For the drunk driver, you need to establish, using Donoghue if he: Owed a duty of care, breached that duty, and caused damages. To find if he owed a duty you have to use the Caparo test which is: 1) Did the driver have a relationship of proximity with the two people he injured? 2) Are the injuries he caused foreseeable? 3) And is it just and reasonable to impose a duty of care?
-- that would be 1) Yes, by using the public highway, he would immediately create a relationship of proximity to other road users such as pedestrians, as he would have them in contemplation, e.g if the claimant was far away and obscured as in Bourhill v Young, proximity might not be produced 2) Yes, it is foreseeable by driving drunk in a broken car that he might veer off and injure someone, just like in Kent v Griffiths where it was foreseeable that an ambulance delay would cause injury. 3) Yes it is reasonable to impose a duty of care, unless for public benefit the duty should not be owed as in Hill v w/yorkshire cc.
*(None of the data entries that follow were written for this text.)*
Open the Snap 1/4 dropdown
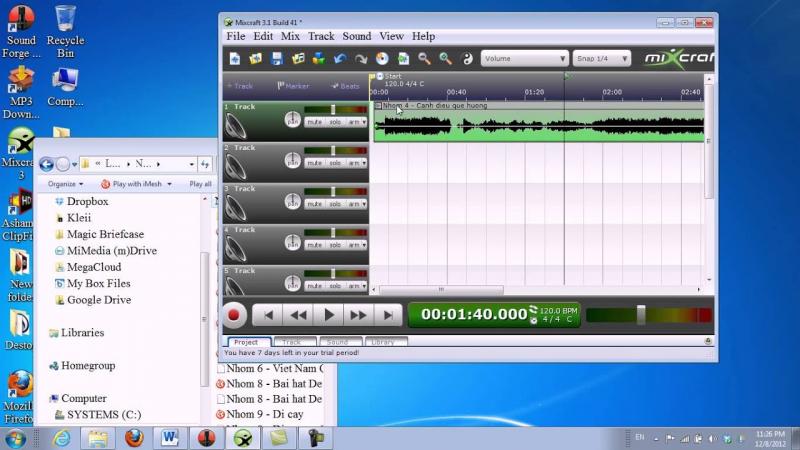Viewport: 800px width, 450px height. (x=602, y=59)
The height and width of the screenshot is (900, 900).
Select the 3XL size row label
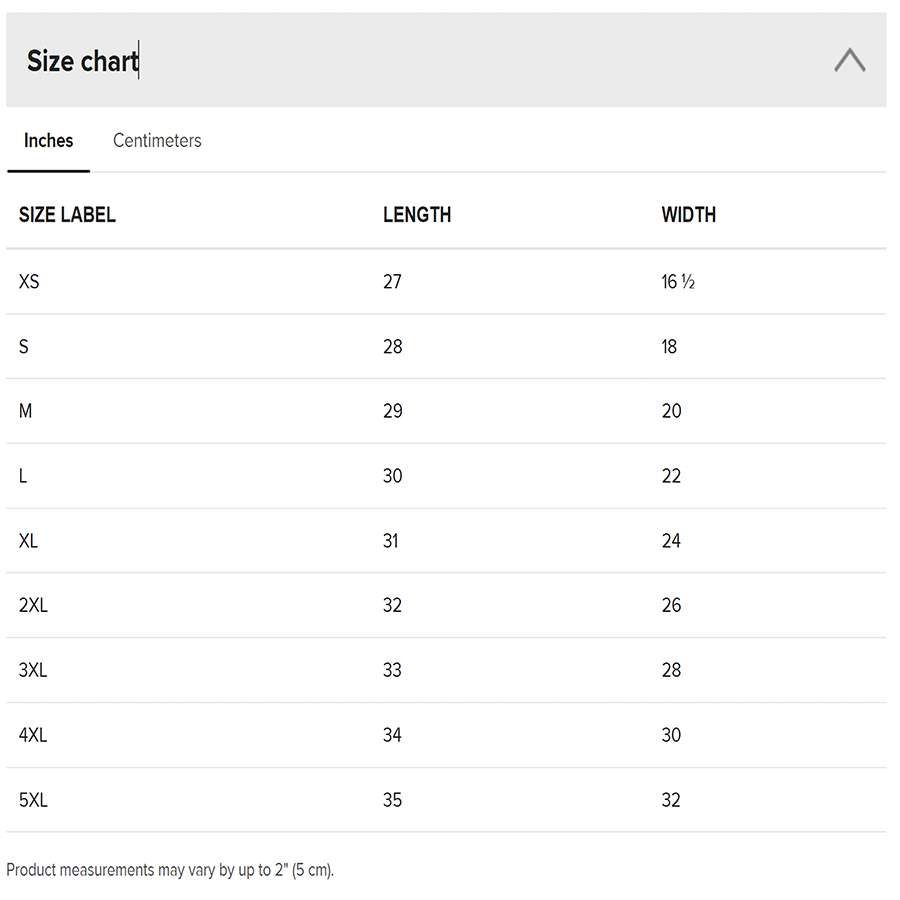tap(33, 670)
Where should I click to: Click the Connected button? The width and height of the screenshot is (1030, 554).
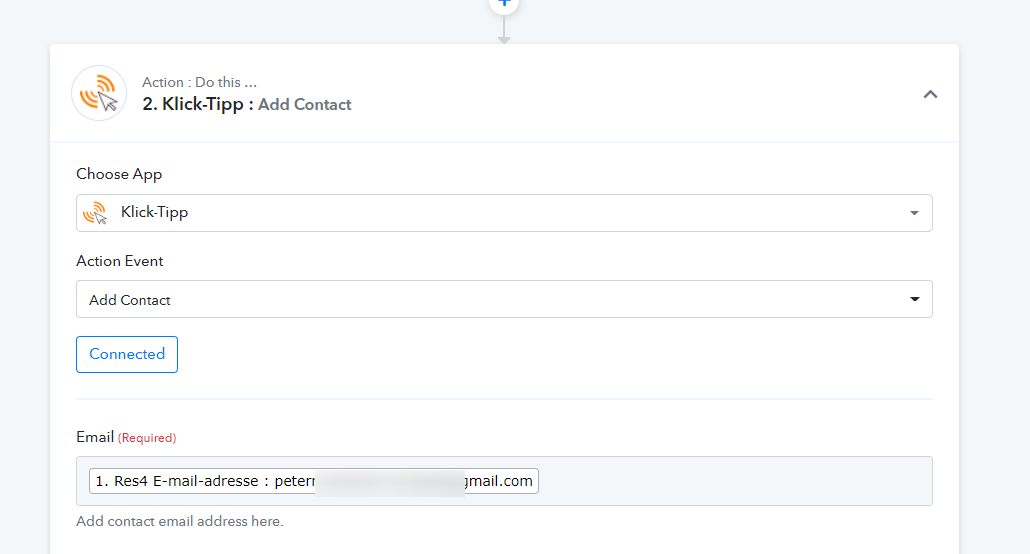click(127, 354)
He would have breached his duty under the "reasonable man test" established in Blithe v Birmingham, which is an objective test to find if the defendant committed any acts or omissions that a reasonable man would not do. If your driver was a professional driver, his standard of duty is as high as other professionals in his field, as in Bolam v Friern, where withdrawing relaxant drugs from the patient in electroconvulsive therapy was an agreed upon method, making the doctor not liable for the fractured jaw. On the other hand, if your driver was a fifteen year old girl, he may have a lower duty of care as in Mullins v Richards, where the injury from a fractured ruler, although would not be expected from a reasonable man, might be expected from a child. In any case, by driving drunk in a bust car he did what a reasonable man would not do, and so he breached.
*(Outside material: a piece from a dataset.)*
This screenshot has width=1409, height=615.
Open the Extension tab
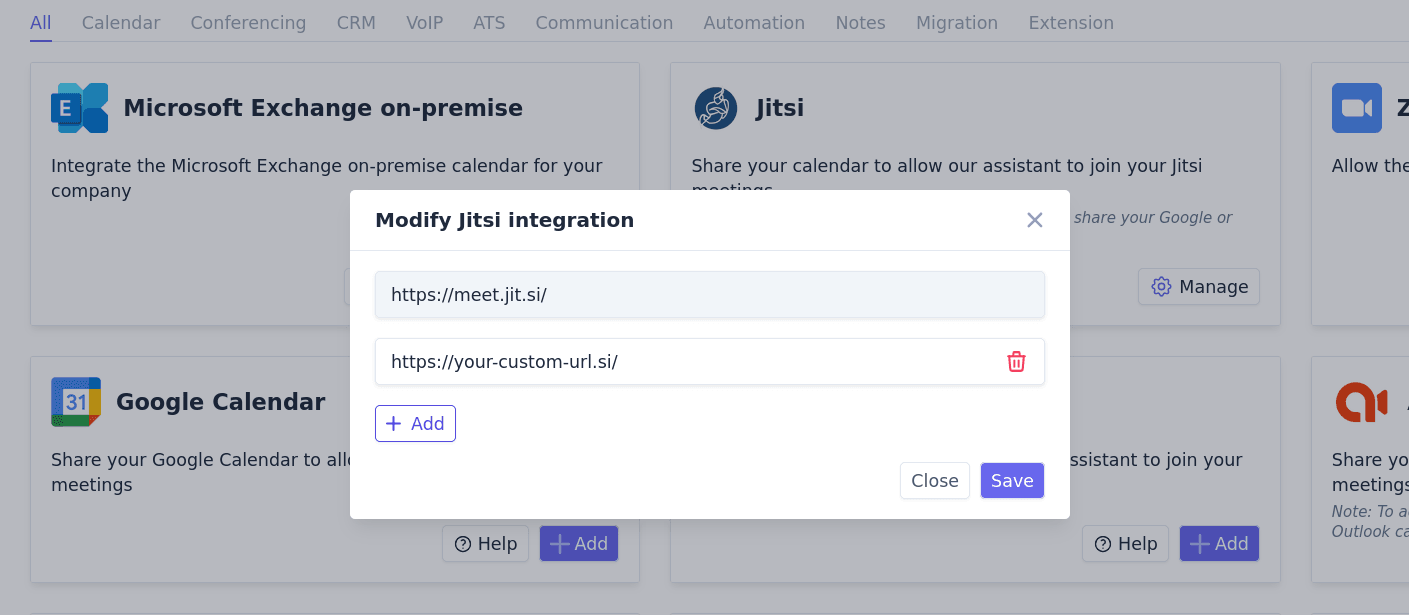point(1071,23)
And lastly, it was due to the breach that damages were caused. it must be established factually and legally that the cause of damages to the two people was from the driver. For factual, the but-for test can be used, as in Barnett v Chelsea, where the claimant’s death was not due to the doctor’s negligence, as he would have died anyway. Legal causation too needs to be established. For this, damages must not be too remote, like the burnt wharf in the Wagon Mound was too remote, but the immediate oil spills were not. In this case damages were probably not too remote. However, it could be that there was a Novus Actus Interveniens under acts of the claimants themselves. If they were, for example, standing in the middle of the road practicing a dance routine or something, this could break the causation, as in McKew v Holland where the claimant broke his ankle after jumping down the stairs after his leg gave way. That Novus broke the legal causation by an act of the claimant himself.